Dia menuangkan segelas brendi dan memberiku satu.
"Wow. Cucu perempuan, berumur enam tahun. Wow. Apakah kamu yakin itu anakmu? Jangan tersinggung pada gadis itu."
"Ya, Ayah. Bukan Megan yang memberitahuku bahwa itu Max. Dia tidak berencana untuk memberitahuku. Selain Ayah, jika kamu melihatnya..." Senyum luput dariku. "Dia memiliki mata yang sama, rambut terang, pipi merah muda besar, dan dia sangat cerdas. Pertama kali aku melihatnya di mall, dia tidak sengaja memukul kepalaku dengan bola. Dia mabuk sekali."
"Wow, kamu menggambarkan seorang gadis yang sangat istimewa, dan cara matamu bersinar menunjukkan bahwa kamu terpesona. Kamu hampir tidak mengenalnya." Dia tersenyum. "Aku juga ingin bertemu dengannya. Dia adalah cucu perempuan pertamaku."
"Aku butuh waktu, Ayah. Dia perempuan, dan aku tidak bisa pergi dan memberitahunya begitu saja. 'Halo, aku ayahmu, sayangi aku.' Aku harus memenangkan hatinya."
"Aku mengerti, nak. Tapi sebelum ulang tahunku berikutnya, aku ingin bertemu dengannya. Masih ada dua bulan lagi. Aku tidak bertambah muda, dan mengetahui bahwa aku memiliki seorang cucu membuatku bahagia."
"Aku tahu, tua. Mereka 57. Kamu tinggal beberapa langkah lagi dari 60." Kataku dengan nada mengejek.

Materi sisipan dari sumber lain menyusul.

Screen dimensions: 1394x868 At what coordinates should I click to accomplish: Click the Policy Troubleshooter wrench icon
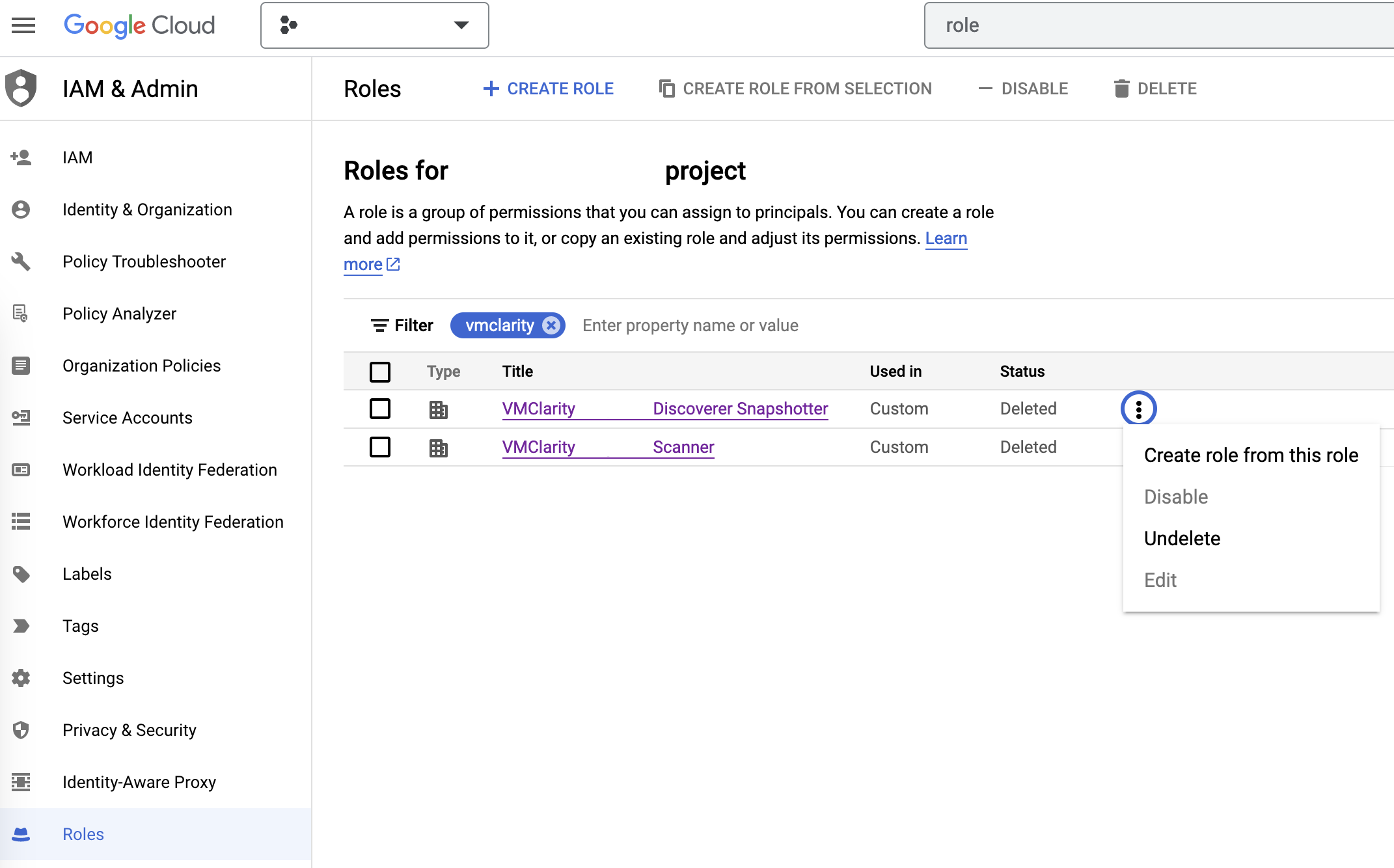click(x=23, y=261)
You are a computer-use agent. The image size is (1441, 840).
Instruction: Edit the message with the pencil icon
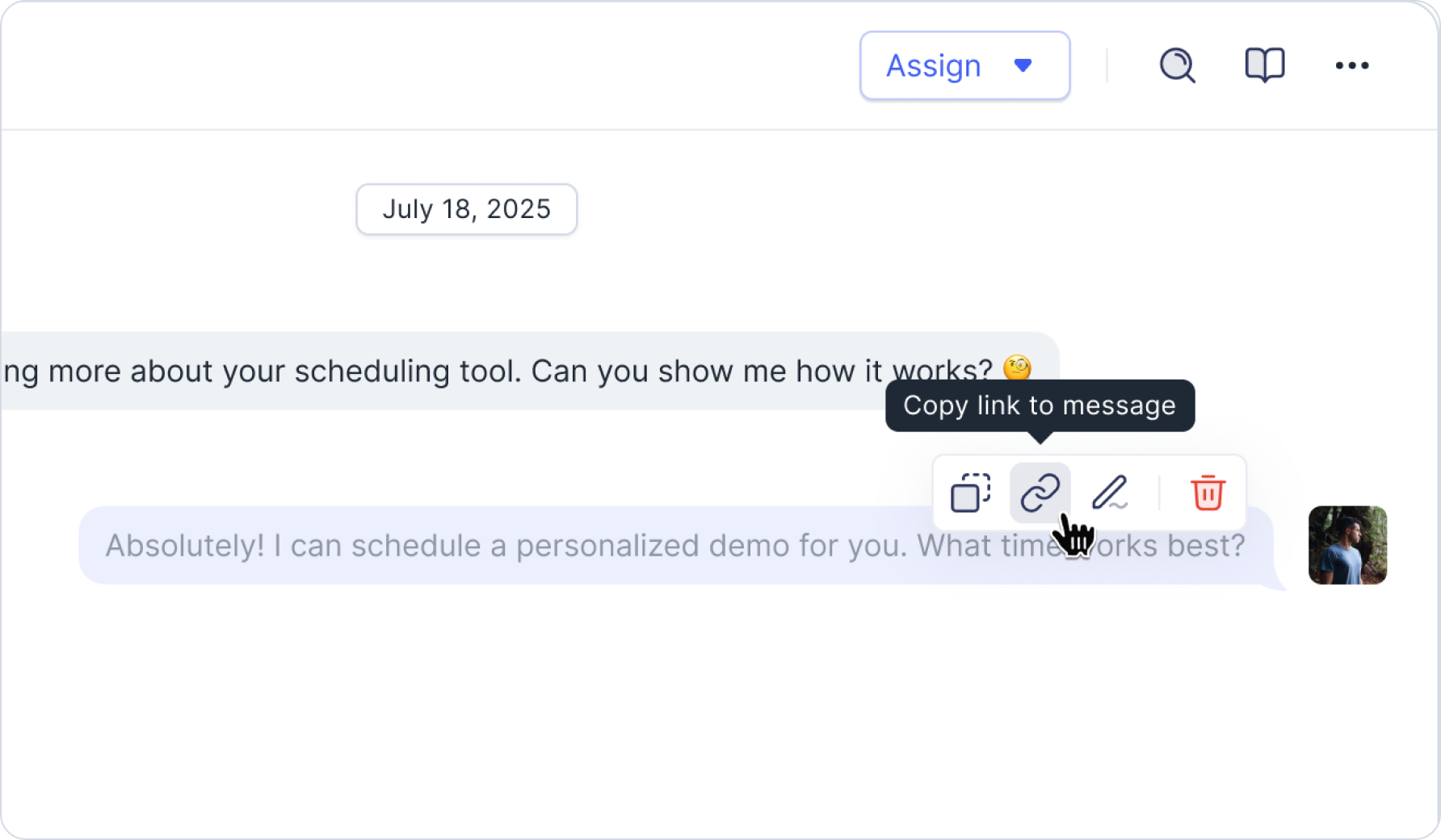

"Itu lucu, Ian." Dia minum. "Mari kita tunggu sepuluh menit lagi sampai ibumu menenangkan sarafnya. Kita butuh Tuhan dan pertolongannya agar dia tidak mencabut hak warismu." Dia tertawa. "Itu akan lucu, nak. Dan ketika aku memberi tahu Bibi Virginia..." Dia bahkan lebih tertawa. "Kamu harus pergi ke gereja selama berbulan-bulan untuk menyenangkan mereka."
Oh, baguslah. Aku sudah melupakan perawan tua dan Bibi Virginia yang suci itu. Hebat sekali.